Oh, and if you really want to test your mettle, Goruck also offers events ranging from 8-24 hours long. Everyone brave enough to show up becomes a team, and former special forces cadres put you through the paces. As you can probably imagine, these events are not for the faint of heart. With some training you can do it, but trust me when I say all the training in the world will not make these events "easy."


More Money #3 : Build a "Garage Gym"

Okay, so you're not into events, Goruck sounds miserable, and you don't like the idea of going to a gym and smelling other people's stink. That totally makes sense. So how about building yourself a "garage gym." Find some space (a corner of the garage, a spare bedroom, a spot in the back yard) and start building what works for you. This is completely customizable to you and your interests, space, and budget, so the possibilities are endless. Dumbells, barbells, treadmills, stationary bikes, sandbags, resistacnce bands, pull-up bars...the list goes on and on. In the long run this will end up being cheaper than gym memeberships and training plans, especially if you stick with it and use the equipment you buy, but in the short run this one will probably feel expensive, even if you buy used gear. And unless you spend your evenings swimming in a vault of gold coins like Scrooge McDuck, it also means you're going to have access to more limited options than you you have at a gym. And, unlike a gym, if something breaks, its on you. But you could also go for a more hybrid approach and have a few things at home for quick access (like a pull up bar, a weighted ruck, and a few dumbbells) and then a gym membership to fill in the gaps.


More Money #4 : Hire a Trainer, Coach, Nutritionist, Etc

The final and perhaps most expensive option is to hire a trainer. This is one-on-one attention, and that comes with a price tag most of us probably are unwilling or unable to pay. But if you have a really specifc goal, or if you're struggling to start and maintain an exercise routine, or if you feel completely lost on how to perform exercise routines safely and effectively, then this might be a good option for you. Remember, you're not signing up to have this coach forever. You may just need someone for a few months to help you get started.


The Sum of the Matter

Whether we like it or not, the body is temporary, and we can't stop the wages of sin from wreaking havok on it. However, we can and should take measures to tend to the basic, God-designed needs of the body.
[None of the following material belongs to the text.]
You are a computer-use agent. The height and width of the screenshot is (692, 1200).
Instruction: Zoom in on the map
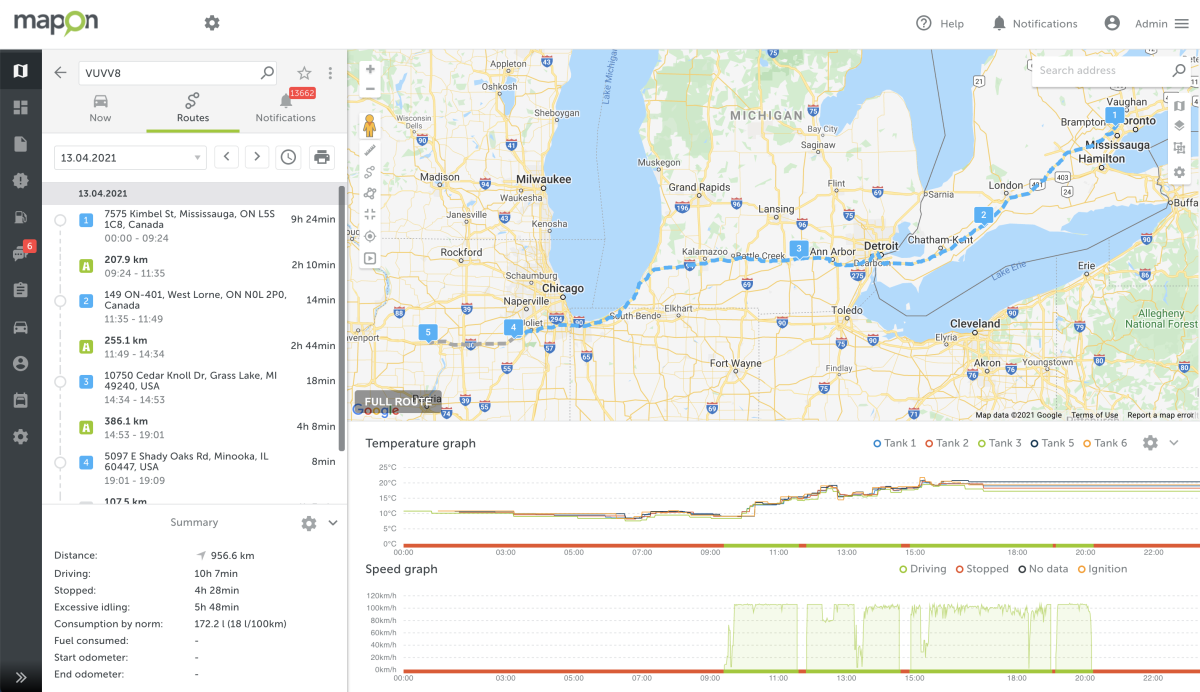[370, 70]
To neglect the body is not spirutual; on the contrary, it is to allow this Tabernacle in the wilderness (where the Lord dwells, don't forget) to fall into unnecesary disrepair. In some cases, doing so may even lead to provision for the flesh, breeding apathy, laziness, or even the flesh asserting itself to meet its basic needs in sinful ways.


Everything suggeested above is just a place to start - it is far from definitive, but its not meant to be. And remember, what works well for one person may not work well for someone else. You may have to experiement a little bit to find what is best for you, your life, and your budget.


Also keep in mind that even if you're already fit and healthy, life is going to happen. There may be a season when you not have time for what you normally do. During those periods of life, remmeber that something better than nothing. We never have an excuse to neglect our health and make foolish choices that will hinder our physical ability to serve the Lord now or in the future.